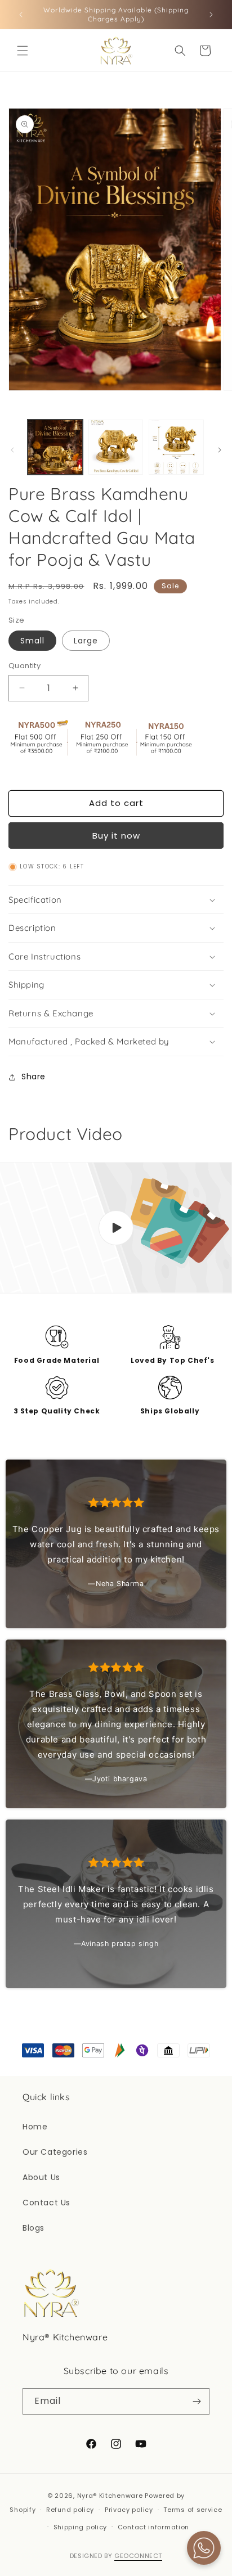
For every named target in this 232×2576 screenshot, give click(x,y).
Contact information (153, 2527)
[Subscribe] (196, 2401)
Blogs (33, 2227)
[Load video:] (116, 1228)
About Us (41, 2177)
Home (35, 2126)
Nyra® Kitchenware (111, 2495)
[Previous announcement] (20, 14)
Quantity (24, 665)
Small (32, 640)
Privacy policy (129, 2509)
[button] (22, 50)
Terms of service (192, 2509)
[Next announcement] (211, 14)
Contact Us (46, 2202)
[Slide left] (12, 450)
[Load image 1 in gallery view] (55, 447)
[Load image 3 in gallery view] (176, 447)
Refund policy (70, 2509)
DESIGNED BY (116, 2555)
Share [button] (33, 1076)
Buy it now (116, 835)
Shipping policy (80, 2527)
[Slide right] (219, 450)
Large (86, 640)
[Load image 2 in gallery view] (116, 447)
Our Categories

- - -

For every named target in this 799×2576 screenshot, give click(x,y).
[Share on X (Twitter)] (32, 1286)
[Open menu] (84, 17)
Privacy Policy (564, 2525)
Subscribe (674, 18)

- - -

**TASK INSTRUCTIONS**
Transcribe, exactly and without additions, the lines of the records above, beginning with the line that contains "For every named target in this 232×2576" and ending with the line that contains "Our Categories", both included.

**ANSWER BOX**
For every named target in this 232×2576 screenshot, give click(x,y).
Contact information (153, 2527)
[Subscribe] (196, 2401)
Blogs (33, 2227)
[Load video:] (116, 1228)
About Us (41, 2177)
Home (35, 2126)
Nyra® Kitchenware (111, 2495)
[Previous announcement] (20, 14)
Quantity (24, 665)
Small (32, 640)
Privacy policy (129, 2509)
[button] (22, 50)
Terms of service (192, 2509)
[Next announcement] (211, 14)
Contact Us (46, 2202)
[Slide left] (12, 450)
[Load image 1 in gallery view] (55, 447)
[Load image 3 in gallery view] (176, 447)
Refund policy (70, 2509)
DESIGNED BY (116, 2555)
Share [button] (33, 1076)
Buy it now (116, 835)
Shipping policy (80, 2527)
[Slide right] (219, 450)
Large (86, 640)
[Load image 2 in gallery view] (116, 447)
Our Categories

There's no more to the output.